5.2. What are the four
different levels or scales of measurement and what are the essential
characteristics of each one?
The four levels of
measurement are nominal, ordinal, interval, and ratio scales. Note that the
first
letters spell NOIR (which
means black in French).
·
The
most basic level of measurement is the nominal level which simply
involves assigning symbols or names to identify the groups or categories of
something (e.g., gender and college major are nominal variables).
·
The
next level of measurement is the ordinal level in which the levels take
on the new property of rank order (e.g., students’ ranks on an exam, 1st,
2nd, 3rd, etc. is an ordinal variable).
·
The
next level of measurement is the interval level which takes on the new
property that the distances between adjacent points is the same (in addition to
having the property of rank ordering). An example is the Fahrenheit temperature
scale, where the difference between 70 and 75 degrees is the same as the
difference between 75 and 80 degrees. Note however that you cannot say that 80
degrees is twice as hot as 40 degrees because the zero point on an interval
scale is arbitrary.
·
The
highest level of measurement is the ratio scale which has the properties
of rank order and equal distances and it has the new property of having an
absolute or true zero point. You have a true zero point when zero means none of
the property being measured. Annual income and height are examples.

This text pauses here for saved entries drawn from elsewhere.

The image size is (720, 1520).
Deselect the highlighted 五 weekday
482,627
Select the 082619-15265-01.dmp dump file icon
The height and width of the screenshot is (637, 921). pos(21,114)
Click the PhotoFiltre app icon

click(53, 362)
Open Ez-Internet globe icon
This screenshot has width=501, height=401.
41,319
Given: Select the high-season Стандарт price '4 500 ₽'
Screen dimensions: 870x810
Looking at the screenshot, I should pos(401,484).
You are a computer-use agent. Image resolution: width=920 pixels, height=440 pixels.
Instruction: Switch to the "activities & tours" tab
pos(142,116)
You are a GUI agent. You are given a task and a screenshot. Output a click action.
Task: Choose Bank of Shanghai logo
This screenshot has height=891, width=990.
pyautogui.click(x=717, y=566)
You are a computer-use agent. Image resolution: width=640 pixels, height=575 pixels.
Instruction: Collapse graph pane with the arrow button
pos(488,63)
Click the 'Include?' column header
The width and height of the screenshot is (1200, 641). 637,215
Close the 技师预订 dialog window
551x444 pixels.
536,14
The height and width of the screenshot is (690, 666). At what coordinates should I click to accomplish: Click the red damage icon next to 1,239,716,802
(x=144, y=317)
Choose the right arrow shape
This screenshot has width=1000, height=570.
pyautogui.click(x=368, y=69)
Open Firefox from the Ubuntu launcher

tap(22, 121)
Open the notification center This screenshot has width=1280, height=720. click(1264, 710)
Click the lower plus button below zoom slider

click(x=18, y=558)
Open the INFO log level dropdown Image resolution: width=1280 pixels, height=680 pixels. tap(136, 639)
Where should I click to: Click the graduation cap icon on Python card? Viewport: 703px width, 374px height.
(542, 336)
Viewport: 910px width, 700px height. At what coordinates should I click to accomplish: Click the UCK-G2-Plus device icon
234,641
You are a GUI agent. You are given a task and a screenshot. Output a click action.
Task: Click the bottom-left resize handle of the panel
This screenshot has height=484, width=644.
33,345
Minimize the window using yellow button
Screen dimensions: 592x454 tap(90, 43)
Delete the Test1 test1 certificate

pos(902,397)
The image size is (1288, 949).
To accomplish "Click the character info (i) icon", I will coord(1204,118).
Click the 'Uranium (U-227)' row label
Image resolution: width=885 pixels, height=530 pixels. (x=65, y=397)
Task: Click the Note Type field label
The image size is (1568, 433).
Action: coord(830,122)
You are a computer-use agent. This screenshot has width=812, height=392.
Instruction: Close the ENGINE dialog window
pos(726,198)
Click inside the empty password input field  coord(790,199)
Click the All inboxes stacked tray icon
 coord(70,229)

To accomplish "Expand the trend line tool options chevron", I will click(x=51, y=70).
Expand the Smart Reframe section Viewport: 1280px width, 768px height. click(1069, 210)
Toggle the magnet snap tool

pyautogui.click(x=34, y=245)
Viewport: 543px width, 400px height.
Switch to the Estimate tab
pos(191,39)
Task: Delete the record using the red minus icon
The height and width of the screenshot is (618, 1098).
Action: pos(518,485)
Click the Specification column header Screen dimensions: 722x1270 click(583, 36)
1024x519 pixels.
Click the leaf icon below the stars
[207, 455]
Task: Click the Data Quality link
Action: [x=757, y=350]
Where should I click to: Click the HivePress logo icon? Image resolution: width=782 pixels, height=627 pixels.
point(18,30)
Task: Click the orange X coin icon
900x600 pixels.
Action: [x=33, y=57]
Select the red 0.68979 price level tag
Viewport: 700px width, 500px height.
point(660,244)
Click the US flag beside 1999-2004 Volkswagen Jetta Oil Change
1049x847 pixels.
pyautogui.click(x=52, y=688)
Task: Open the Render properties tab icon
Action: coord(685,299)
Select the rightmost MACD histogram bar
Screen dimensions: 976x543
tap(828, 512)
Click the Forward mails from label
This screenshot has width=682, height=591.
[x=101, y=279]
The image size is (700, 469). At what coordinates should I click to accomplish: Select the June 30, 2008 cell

Note now
that a person who is six feet tall is twice as tall as a person who is three
feet tall. Unlike with interval scales, we can make these types of ratio
statements with ratio scales (e.g., 50/25=2).
5.3. What are the twelve
assumptions underlying testing and measurement?
Note that it takes a lot of
hard work to make the 12 assumptions happen in practice. I will list the 12
assumptions here:
1.
Psychological
traits and states exist (they are social constructions that name phenomena of
interest to researchers as they attempt to understand the world)
2.
Psychological
traits and states can be quantified and measured
3.
Various
approaches to measuring aspects of the same thing can be useful
4.
Assessment
can provide answers to some of life’s most momentous questions
5.
Assessment
can pinpoint phenomena that require further attention or study
6.
Various
sources of data enrich and are part of the assessment process
7.
Various
sources of error are always part of the assessment process
8.
Tests
and other measurement techniques have strengths and weaknesses
9.
Test-related
behavior predicts non-test-related behavior
10.
Present-day
behavior sampling predicts future behavior
11.
Testing
and assessment can be conducted in a fair and unbiased manner
12.
Testing
and assessment benefit society.
Also be sure to know the
three definitions included in this section traits (distinguishable,
relatively enduring ways in which one individual differs from another), states,
(less enduring ways in which individuals vary), and error (the
difference between a person’s true score and the person’s observed score).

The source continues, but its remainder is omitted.